By Max Clarke
The Office for National Statistics (ONS) has defended its position after media coverage last month alleged a pro-Government bias in its handling of the latest GDP statistics.
Attributing factors including warm weather; the Royal Wedding and Easter double bank holiday weekends; and most recently, the Japanese tsunami and its longer-term knock on effects on imports and industry; to the lower than forecast GDP result for the second quarter, media pundits had interpreted such explanations as defensive of the Coalition government’s economic policy.

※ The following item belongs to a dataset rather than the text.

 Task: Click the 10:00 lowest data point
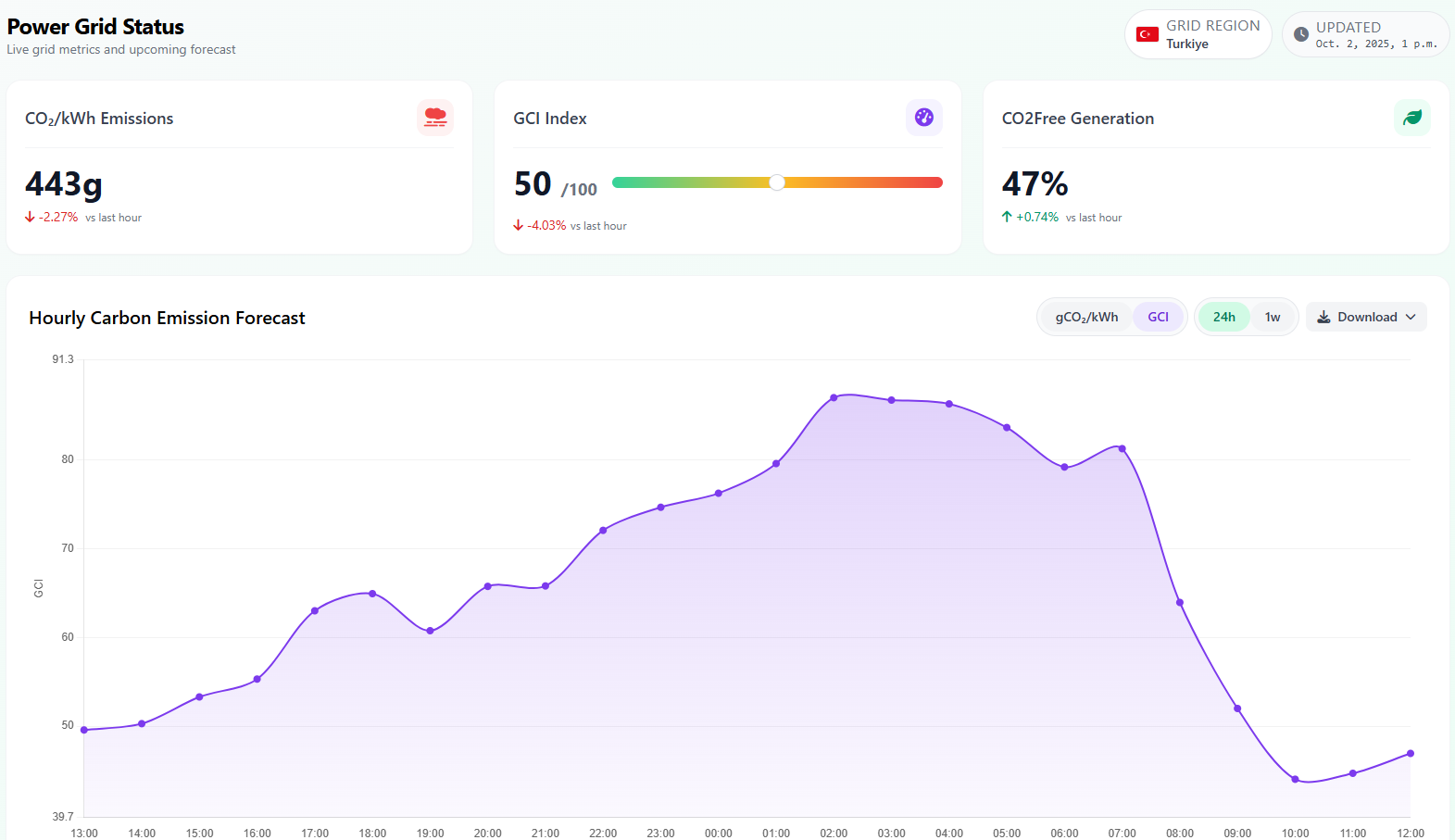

The ONS refuted the claims, arguing that the aforementioned factors “were of clear public interest”.
This assertion was backed by senior statistician and head of the UK statistics authority, Sir Michael Scholar, under whose aegis the ONS operates.
[The importance of independence from]… “government and any form of political control” ”is well understood by all your staff who have no reason or motivation to seek to please the Coalition or any other Government; your motivation is purely to provide impartial, objective and honest statistics,” wrote Sir Scholar to Stephen Penneck, ONS Director General.
Scholar went on to raise concern over a miscalculation in the latest construction statistics that led to serious over stating of the health of the vital UK industry.
Penneck explained the widely inaccurate construction figure as an arithmetical error, and an independent inquiry into the error has been called.